**Work to do:**
Copy every line of the records that contains the word "header", and leave out all other lines. Case counts.

**Raw records:**
================

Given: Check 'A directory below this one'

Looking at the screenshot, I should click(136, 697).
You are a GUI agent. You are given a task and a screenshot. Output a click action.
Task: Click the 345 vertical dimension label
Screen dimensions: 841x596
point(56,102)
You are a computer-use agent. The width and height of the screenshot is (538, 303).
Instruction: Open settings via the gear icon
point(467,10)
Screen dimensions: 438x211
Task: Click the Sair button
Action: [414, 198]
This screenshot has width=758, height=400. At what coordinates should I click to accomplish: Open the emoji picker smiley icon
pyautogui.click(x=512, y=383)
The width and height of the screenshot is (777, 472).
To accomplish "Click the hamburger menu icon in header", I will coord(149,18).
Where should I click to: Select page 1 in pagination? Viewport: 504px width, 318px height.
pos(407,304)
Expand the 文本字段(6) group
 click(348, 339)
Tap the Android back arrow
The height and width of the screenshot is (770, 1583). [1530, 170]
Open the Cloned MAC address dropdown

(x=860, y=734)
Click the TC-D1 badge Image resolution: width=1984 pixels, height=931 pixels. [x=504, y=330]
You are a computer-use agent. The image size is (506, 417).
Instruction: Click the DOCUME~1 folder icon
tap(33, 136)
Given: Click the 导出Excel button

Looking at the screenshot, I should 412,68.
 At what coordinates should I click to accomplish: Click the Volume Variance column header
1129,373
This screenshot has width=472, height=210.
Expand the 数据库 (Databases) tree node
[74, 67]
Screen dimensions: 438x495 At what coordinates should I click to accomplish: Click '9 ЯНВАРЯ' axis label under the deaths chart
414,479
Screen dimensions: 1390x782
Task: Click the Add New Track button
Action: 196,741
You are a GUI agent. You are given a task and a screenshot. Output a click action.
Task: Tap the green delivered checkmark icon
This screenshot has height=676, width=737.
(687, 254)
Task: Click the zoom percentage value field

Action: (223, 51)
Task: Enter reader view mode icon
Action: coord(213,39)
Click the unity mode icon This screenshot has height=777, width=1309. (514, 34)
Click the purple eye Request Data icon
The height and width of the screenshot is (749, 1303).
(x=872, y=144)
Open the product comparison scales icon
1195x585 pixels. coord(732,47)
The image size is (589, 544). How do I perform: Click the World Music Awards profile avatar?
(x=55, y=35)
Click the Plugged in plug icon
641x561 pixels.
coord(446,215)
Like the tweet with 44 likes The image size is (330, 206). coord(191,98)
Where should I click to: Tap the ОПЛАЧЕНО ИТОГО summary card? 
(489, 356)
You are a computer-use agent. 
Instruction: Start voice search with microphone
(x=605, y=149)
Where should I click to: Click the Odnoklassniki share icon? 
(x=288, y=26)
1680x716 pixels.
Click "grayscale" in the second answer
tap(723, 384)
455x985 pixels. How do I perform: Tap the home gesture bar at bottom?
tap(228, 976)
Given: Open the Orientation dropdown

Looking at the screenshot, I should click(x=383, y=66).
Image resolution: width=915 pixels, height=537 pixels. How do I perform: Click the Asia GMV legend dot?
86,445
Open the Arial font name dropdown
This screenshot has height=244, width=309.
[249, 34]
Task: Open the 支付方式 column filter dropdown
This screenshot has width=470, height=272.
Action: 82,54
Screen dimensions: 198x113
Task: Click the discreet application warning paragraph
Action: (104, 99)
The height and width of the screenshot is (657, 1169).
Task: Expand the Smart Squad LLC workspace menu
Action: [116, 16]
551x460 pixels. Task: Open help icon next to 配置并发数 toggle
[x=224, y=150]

================

**Written answer:**
To accomplish "Click the hamburger menu icon in header", I will coord(149,18).
 At what coordinates should I click to accomplish: Click the Volume Variance column header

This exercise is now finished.